Activity: Copy out each line of the data that holds the string "agent".

Source material:
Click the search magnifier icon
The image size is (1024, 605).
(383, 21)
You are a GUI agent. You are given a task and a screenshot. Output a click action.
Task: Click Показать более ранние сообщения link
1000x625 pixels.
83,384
==
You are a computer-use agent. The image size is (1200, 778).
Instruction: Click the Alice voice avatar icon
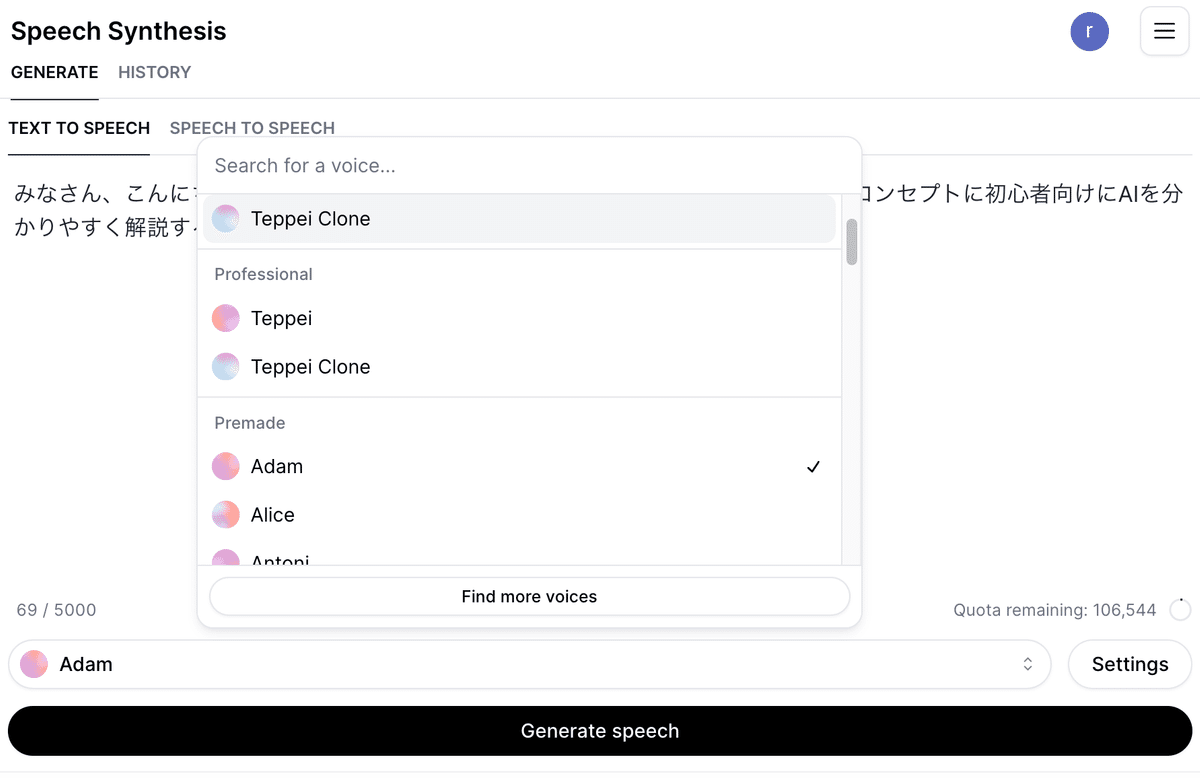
...
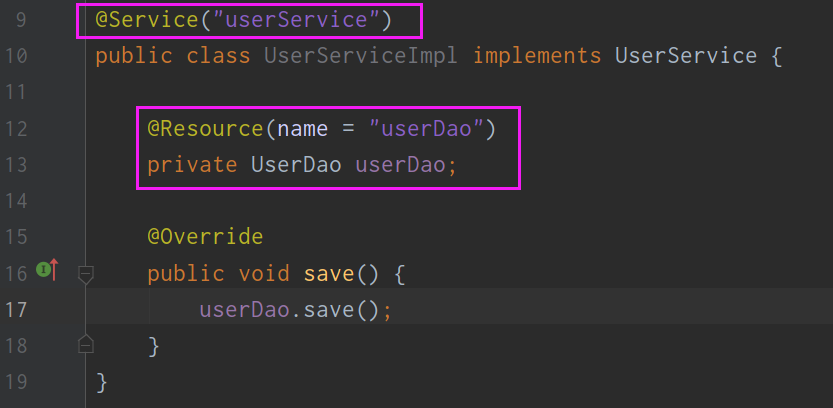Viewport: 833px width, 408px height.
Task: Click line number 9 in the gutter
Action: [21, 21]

Your solution:
You are a GUI agent. You are given a task and a screenshot. Output a click action.
You are a computer-use agent. The image size is (1200, 778).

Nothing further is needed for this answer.